All Ironbrand that want to become Painbringers must first subject themselves to the effects of the Warrain Arbormon’s seeds. They are then led to the heart of the jungle, left to her mercy and power. The terror filled in the Rotguard’s eyes, and I understood the nightmares he was seeing. His mind would be taken to the Warrain Jungle, but in her most deadly form. He would be chased and threatened by all sorts of beasts. The jungle would close around him in darkness, then retreat, revealing more monsters from the darkness. Despite all this, not one beast from this illusion could touch the cultist. I was to make it real, to make the torment physical. I watched his spastic movements and struck him every time the giant serpent would lunge or the wild boar would butt his head.

The cultist understood now there was a world that could harm him and there was nothing he could do to stop the advances of the monsters around him. He screamed and begged for it all to stop; he clawed at the air around him in desperate retaliation before collapsing onto the ground. Each attack thereafter was met with unrestrained acceptance. There was no rebellious fiber left in him. The seed’s effects waned, and the cultist looked up to me with fear in his widened eyes. I had seen that same fear with each prisoner I was brought to. I saw the same fear in my mother’s eyes the day we fled our home.

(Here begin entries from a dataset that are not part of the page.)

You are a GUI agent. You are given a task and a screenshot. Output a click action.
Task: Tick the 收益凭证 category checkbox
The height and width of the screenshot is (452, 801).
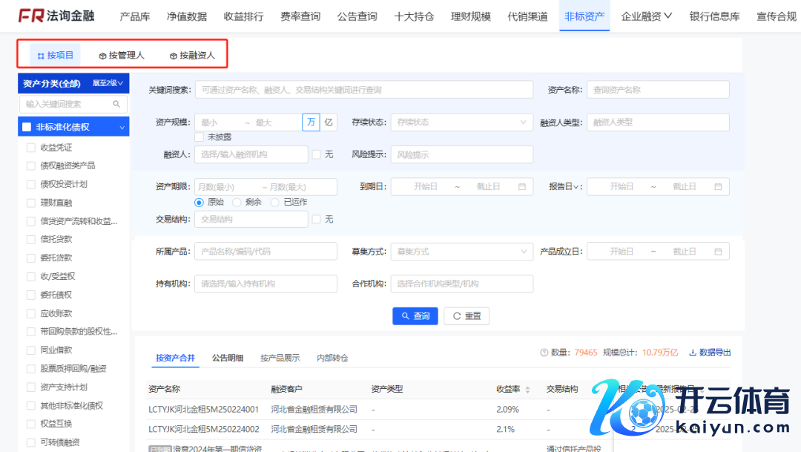pyautogui.click(x=31, y=147)
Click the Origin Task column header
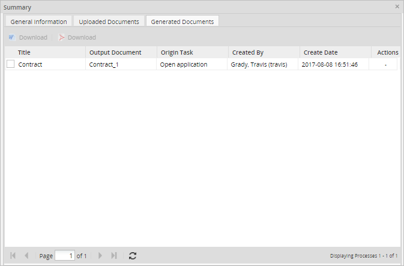 pyautogui.click(x=176, y=52)
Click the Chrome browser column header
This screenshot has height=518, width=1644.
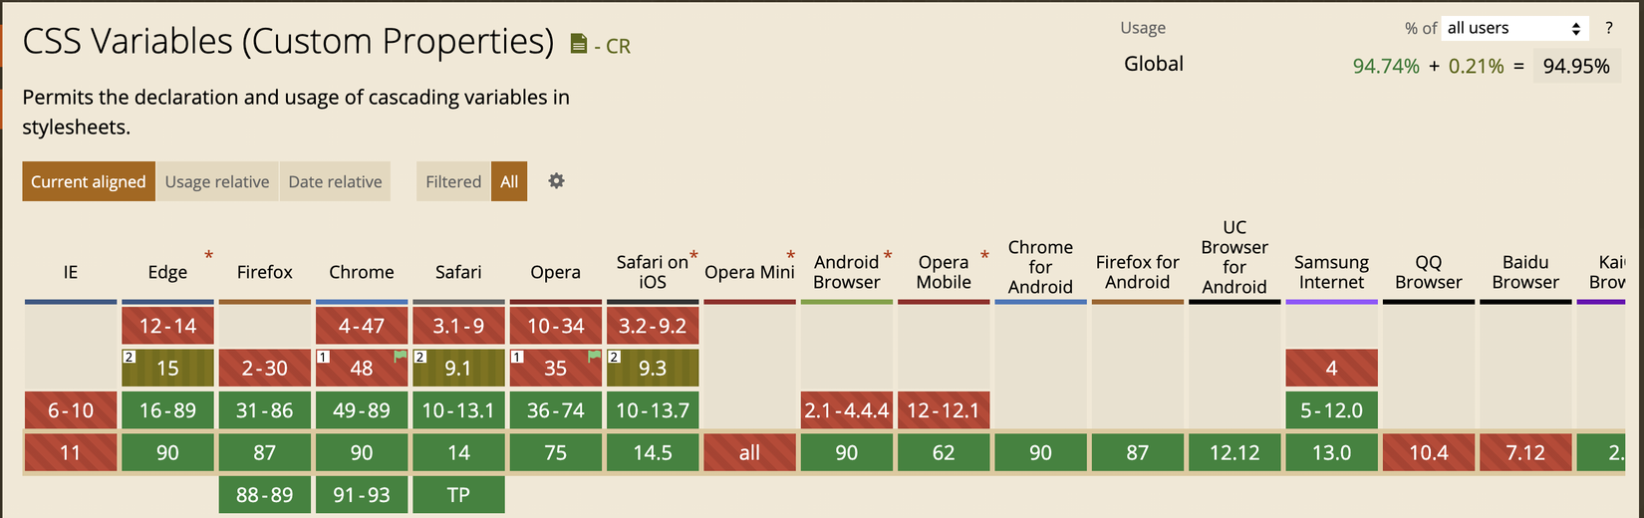click(362, 272)
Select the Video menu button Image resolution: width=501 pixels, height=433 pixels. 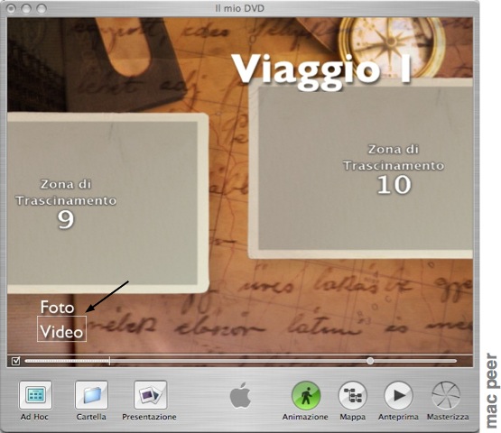[61, 329]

With the jungle burning around us, we ran from the Astracites and the sound of screaming Manglers behind us. My mother tripped over one of the great roots that covered the ground, and as I turned back to grab her, I saw the fear in her eyes. No, now that I see the fear in this one’s eyes I realize my mother’s was different. Her fear was not for her own life like the cultist, it was for her son. She had resigned herself to the fate of the Manglers, but not to the same fate for her child.


I wonder now if she feared for what the future held for me. That if I survived, this would make me cold to the world, forget the lushness it once had – that I would spend my days torturing cultists and bringing fear to the world in an attempt to equal the scales. That the only eyes I’d see are eyes of dread and no longer eyes that would look upon me with love or affection. Maybe that is what my mother feared most. As I gazed at myself and my frenzied expression in the tearful gaze of the prisoner, I realized that softness was gone. The cultist blinked, and I turned away.

The overseers quickly collected the cultist, placed a pickaxe in his shackled hands, and put him at a nearby boulder to strike upon.

“He swings with such vigor!” Laeira laughed, placing her hand on my shoulder.

I pull away, Laeira’s hand falling to her side.

“You are much too bothered by this work Tarruck,” Laeira continued. She let out a sound of disapproval, “go back to the boarlings, you seem better suited for pig raising!”  

With my back facing Laeira, I waved to her and made my way back to camp.